- **WHAT IS EXPECTED**: Convert the listing, from the line with "Task: Click the 升高的温度/K input field" up to and including the line with "Action: [82, 768]", into a two-column CSV with the headers instruction and action. Each row should hold one item's text and its answer, each in a single quoted field, with line breaks replaced by spaces.

- **GIVEN RECORDS**:
:::
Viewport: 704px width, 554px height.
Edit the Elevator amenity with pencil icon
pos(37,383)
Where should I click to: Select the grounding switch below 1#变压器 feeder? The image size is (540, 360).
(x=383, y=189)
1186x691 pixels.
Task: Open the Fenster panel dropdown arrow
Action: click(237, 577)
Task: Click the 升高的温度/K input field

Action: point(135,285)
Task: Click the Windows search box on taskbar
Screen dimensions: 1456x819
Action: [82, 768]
:::
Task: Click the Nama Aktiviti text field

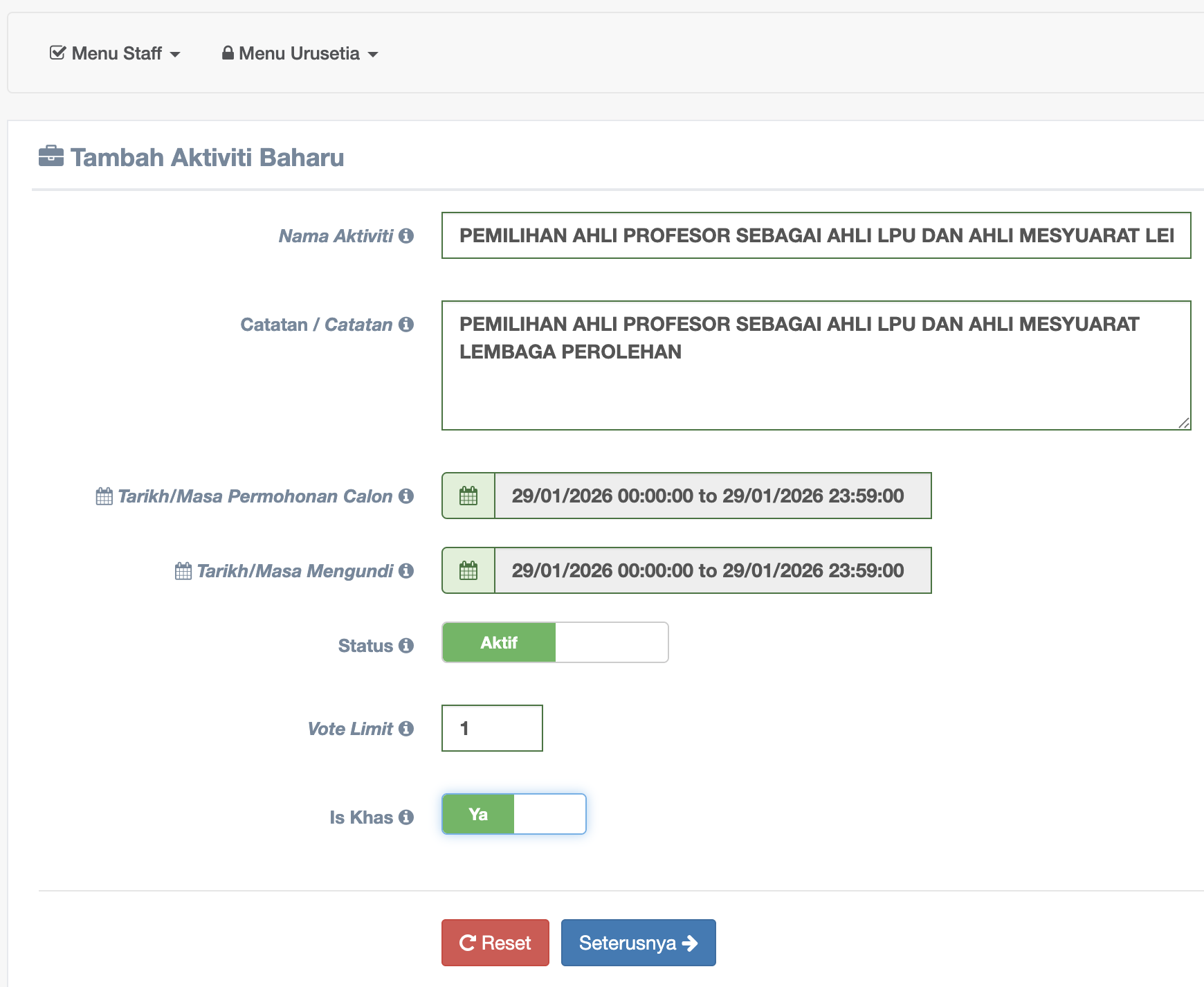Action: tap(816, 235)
:::
- **COMPLETED EXERCISE**:
instruction,action
"Task: Click the 升高的温度/K input field","Action: point(135,285)"
"Task: Click the Windows search box on taskbar Screen dimensions: 1456x819","Action: [82, 768]"